**Instruction**
Repeat the items word for word, starting at the very first line and ending with the line that contains "[x=368, y=85]", including both of those lines.

(Text and element location items)
>> Start

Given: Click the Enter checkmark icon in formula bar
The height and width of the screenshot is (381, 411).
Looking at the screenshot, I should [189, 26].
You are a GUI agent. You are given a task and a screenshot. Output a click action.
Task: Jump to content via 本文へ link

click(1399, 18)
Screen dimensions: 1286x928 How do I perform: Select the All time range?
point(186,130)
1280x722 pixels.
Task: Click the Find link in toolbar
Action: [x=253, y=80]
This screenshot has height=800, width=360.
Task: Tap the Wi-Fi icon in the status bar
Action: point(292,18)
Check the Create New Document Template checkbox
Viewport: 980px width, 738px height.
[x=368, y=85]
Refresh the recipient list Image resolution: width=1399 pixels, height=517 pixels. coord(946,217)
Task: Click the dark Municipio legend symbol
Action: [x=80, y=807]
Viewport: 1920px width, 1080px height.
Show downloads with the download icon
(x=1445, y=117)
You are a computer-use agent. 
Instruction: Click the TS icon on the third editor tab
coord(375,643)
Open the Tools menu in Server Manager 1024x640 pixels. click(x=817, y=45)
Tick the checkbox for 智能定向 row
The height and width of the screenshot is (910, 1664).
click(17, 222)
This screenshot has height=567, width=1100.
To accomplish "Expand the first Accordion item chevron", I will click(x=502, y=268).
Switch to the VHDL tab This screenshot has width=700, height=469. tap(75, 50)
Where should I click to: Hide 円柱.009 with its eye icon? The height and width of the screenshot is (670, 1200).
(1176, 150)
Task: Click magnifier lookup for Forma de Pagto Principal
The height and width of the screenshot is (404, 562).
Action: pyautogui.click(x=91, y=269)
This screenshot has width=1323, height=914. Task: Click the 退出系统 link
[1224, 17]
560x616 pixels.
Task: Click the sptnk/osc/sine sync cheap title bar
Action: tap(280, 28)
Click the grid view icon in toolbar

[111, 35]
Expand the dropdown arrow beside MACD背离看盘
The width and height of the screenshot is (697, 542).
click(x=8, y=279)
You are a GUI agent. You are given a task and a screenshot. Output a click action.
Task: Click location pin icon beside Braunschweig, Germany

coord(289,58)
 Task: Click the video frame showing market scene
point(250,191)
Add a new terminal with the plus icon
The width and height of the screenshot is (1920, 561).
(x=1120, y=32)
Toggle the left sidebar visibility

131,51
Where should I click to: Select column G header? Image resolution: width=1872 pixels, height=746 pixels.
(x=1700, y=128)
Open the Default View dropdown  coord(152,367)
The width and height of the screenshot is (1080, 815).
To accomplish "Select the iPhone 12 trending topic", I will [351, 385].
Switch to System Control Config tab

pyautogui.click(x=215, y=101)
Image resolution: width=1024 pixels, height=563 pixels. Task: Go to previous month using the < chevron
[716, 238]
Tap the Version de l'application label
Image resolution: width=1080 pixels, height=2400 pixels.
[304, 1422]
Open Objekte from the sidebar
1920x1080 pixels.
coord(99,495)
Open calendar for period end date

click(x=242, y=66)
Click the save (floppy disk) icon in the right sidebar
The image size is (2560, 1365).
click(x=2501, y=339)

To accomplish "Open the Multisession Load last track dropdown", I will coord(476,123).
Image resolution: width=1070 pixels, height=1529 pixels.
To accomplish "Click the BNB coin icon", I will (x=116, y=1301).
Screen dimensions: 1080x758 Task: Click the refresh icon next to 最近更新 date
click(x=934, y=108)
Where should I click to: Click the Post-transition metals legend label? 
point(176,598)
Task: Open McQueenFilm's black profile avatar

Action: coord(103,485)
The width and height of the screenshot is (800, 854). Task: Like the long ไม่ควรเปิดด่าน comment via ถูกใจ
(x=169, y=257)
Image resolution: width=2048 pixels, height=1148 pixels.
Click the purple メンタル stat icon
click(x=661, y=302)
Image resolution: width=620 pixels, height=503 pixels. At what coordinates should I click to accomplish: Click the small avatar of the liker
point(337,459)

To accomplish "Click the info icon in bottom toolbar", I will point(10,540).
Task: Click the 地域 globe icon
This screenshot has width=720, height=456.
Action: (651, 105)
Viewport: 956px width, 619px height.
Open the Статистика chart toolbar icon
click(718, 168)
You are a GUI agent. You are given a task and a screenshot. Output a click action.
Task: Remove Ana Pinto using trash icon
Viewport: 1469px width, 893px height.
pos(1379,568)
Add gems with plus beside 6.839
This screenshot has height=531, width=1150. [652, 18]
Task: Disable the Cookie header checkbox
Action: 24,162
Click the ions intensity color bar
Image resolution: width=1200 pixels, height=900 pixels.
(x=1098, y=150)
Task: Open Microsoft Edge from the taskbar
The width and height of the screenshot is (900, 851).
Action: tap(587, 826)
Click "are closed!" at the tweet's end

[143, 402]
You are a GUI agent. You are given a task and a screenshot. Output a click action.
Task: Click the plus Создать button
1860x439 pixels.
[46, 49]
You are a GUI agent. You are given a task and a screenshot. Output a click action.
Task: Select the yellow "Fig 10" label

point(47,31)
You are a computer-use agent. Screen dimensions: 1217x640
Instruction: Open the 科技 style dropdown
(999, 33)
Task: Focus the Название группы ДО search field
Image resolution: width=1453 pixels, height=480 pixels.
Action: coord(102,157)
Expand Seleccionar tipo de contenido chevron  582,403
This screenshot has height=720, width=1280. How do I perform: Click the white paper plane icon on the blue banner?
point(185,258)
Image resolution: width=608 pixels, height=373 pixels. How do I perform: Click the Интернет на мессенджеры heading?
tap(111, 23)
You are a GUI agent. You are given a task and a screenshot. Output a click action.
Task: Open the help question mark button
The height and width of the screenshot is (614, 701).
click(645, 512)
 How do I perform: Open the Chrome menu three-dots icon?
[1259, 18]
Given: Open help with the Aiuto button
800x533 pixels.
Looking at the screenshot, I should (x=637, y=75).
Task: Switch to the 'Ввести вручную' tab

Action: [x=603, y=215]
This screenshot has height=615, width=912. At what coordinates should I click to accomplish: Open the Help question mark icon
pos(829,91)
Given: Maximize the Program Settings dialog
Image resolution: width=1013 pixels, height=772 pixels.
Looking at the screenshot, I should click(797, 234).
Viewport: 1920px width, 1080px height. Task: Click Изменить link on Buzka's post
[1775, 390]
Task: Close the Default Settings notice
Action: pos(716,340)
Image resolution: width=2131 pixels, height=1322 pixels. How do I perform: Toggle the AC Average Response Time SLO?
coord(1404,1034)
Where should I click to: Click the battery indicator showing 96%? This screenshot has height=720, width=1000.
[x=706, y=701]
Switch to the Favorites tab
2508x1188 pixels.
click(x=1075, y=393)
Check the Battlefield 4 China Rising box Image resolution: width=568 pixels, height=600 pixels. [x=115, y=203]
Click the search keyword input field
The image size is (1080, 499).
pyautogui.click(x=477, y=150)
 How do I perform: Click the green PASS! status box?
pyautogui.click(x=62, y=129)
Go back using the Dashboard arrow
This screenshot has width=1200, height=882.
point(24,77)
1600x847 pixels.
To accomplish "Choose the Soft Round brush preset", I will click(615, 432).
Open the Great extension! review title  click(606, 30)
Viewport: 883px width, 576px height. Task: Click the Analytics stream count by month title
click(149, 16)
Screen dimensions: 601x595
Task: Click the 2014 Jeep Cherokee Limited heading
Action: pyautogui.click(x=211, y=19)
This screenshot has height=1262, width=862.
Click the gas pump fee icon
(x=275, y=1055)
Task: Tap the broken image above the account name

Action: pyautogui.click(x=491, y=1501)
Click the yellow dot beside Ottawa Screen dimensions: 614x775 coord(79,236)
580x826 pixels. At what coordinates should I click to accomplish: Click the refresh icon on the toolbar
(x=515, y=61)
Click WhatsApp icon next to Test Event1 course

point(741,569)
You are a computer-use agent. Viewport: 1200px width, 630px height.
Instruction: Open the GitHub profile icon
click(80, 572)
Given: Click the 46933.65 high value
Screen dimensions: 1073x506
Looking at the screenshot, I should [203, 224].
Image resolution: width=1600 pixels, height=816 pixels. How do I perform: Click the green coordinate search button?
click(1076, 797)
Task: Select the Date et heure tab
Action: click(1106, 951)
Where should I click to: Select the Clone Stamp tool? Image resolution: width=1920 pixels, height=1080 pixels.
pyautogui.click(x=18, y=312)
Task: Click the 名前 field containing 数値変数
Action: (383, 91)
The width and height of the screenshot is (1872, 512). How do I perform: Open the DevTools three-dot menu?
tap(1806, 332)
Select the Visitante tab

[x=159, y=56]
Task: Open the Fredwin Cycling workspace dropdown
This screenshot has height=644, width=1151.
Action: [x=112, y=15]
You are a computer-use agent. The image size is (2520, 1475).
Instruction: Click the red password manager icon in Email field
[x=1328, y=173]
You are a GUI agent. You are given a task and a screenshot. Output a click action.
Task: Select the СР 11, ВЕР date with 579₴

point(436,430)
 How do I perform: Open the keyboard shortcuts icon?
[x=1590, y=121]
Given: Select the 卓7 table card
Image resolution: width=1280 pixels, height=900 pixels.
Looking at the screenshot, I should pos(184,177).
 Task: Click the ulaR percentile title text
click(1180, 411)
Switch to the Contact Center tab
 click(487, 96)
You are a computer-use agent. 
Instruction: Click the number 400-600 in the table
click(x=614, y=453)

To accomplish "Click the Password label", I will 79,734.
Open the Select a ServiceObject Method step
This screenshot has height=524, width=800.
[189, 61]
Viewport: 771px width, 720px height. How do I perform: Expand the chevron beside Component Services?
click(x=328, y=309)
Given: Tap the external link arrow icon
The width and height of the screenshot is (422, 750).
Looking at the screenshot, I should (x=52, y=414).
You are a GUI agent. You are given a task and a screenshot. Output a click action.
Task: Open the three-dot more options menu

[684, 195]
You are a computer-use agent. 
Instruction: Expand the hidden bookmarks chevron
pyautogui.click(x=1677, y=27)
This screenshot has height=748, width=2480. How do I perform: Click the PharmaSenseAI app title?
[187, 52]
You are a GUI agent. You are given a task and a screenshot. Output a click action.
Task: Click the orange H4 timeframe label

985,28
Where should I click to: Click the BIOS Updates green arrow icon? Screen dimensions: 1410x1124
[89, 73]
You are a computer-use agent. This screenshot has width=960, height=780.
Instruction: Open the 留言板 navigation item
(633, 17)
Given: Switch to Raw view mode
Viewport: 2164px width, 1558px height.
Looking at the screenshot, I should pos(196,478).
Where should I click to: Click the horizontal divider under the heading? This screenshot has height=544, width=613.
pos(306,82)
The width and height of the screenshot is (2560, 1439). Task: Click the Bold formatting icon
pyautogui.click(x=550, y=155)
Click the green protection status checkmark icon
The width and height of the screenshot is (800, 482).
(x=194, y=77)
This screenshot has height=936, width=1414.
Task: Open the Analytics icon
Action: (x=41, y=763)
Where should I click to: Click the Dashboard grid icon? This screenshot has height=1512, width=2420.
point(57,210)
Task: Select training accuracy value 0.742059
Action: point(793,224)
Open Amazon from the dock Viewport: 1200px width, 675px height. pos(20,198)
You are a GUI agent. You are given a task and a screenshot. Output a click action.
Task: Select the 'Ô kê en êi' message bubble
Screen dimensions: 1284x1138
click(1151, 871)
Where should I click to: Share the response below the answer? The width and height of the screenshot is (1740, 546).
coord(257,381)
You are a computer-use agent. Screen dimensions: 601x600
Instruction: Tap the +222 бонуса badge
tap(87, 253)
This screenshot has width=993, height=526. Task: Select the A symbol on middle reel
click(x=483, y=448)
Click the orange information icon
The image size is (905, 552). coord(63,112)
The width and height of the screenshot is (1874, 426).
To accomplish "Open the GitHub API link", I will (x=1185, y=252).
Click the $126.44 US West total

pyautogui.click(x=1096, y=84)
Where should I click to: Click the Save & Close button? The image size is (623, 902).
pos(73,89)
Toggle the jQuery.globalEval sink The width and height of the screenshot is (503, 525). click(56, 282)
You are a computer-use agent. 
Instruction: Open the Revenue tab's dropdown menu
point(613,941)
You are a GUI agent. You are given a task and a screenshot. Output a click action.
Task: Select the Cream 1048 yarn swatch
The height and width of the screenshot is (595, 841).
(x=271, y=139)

>> End

**Answer to the task**
Given: Click the Enter checkmark icon in formula bar
The height and width of the screenshot is (381, 411).
Looking at the screenshot, I should [189, 26].
You are a GUI agent. You are given a task and a screenshot. Output a click action.
Task: Jump to content via 本文へ link

click(1399, 18)
Screen dimensions: 1286x928 How do I perform: Select the All time range?
point(186,130)
1280x722 pixels.
Task: Click the Find link in toolbar
Action: [x=253, y=80]
This screenshot has height=800, width=360.
Task: Tap the Wi-Fi icon in the status bar
Action: point(292,18)
Check the Create New Document Template checkbox
Viewport: 980px width, 738px height.
[x=368, y=85]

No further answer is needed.